Segment Open

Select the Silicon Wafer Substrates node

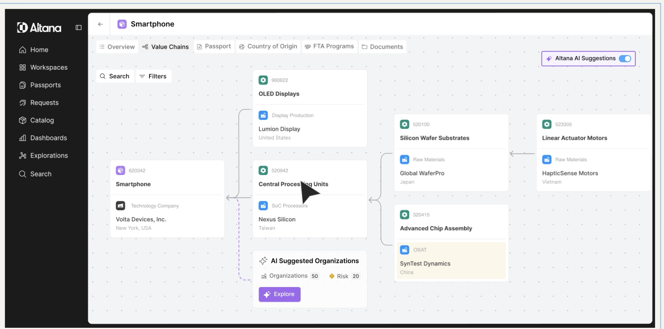point(451,152)
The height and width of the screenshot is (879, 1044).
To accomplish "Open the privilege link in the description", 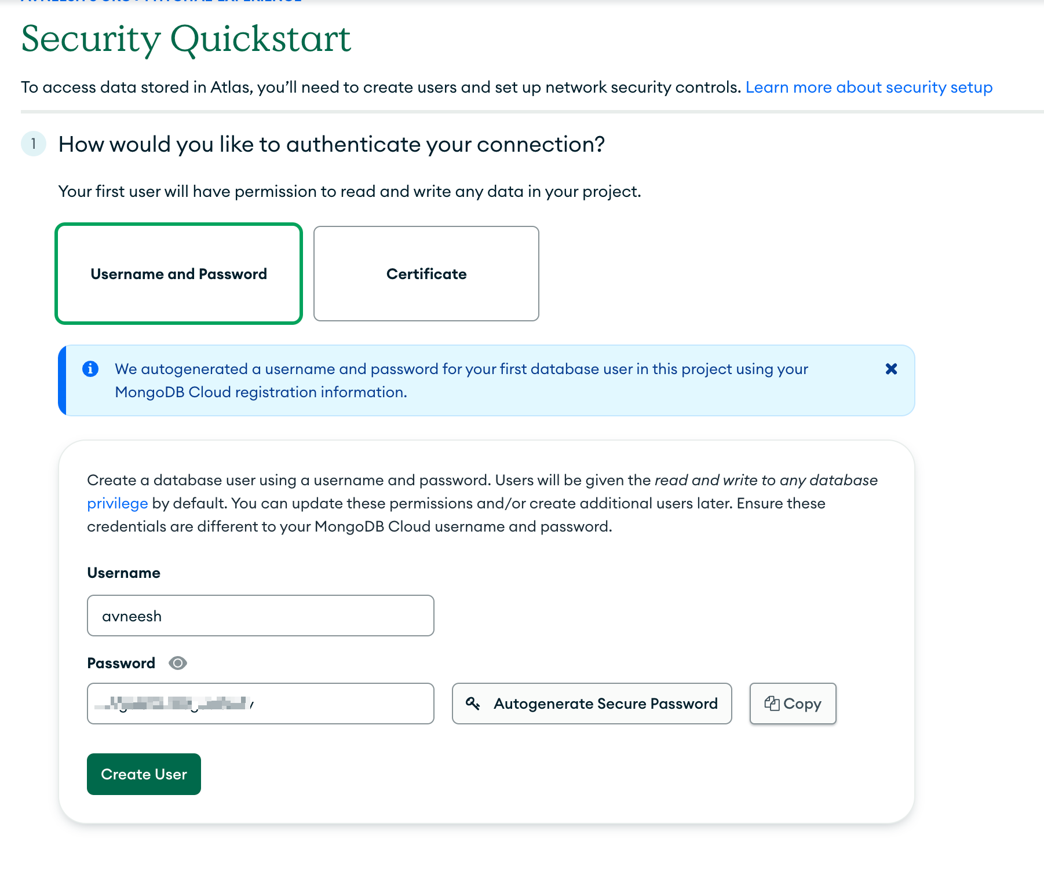I will (117, 503).
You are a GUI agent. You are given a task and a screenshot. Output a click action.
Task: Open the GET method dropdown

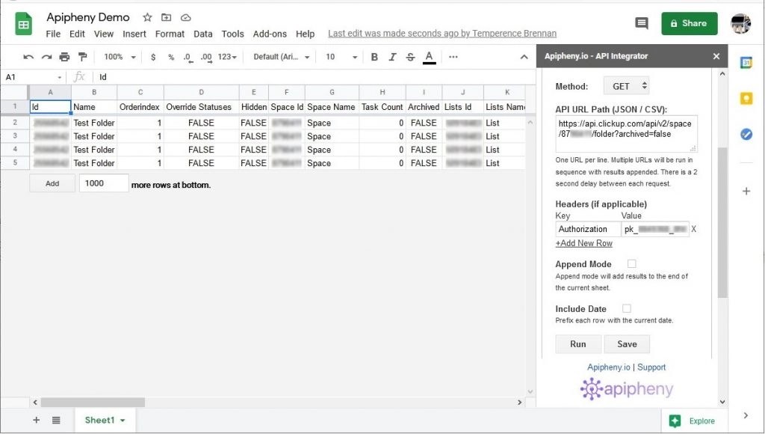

Segment Closed

# Action item
Show all lines above holding "screenshot".

# Final answer
The height and width of the screenshot is (879, 1044).
You are a GUI agent. You are given a task and a screenshot. Output a click action.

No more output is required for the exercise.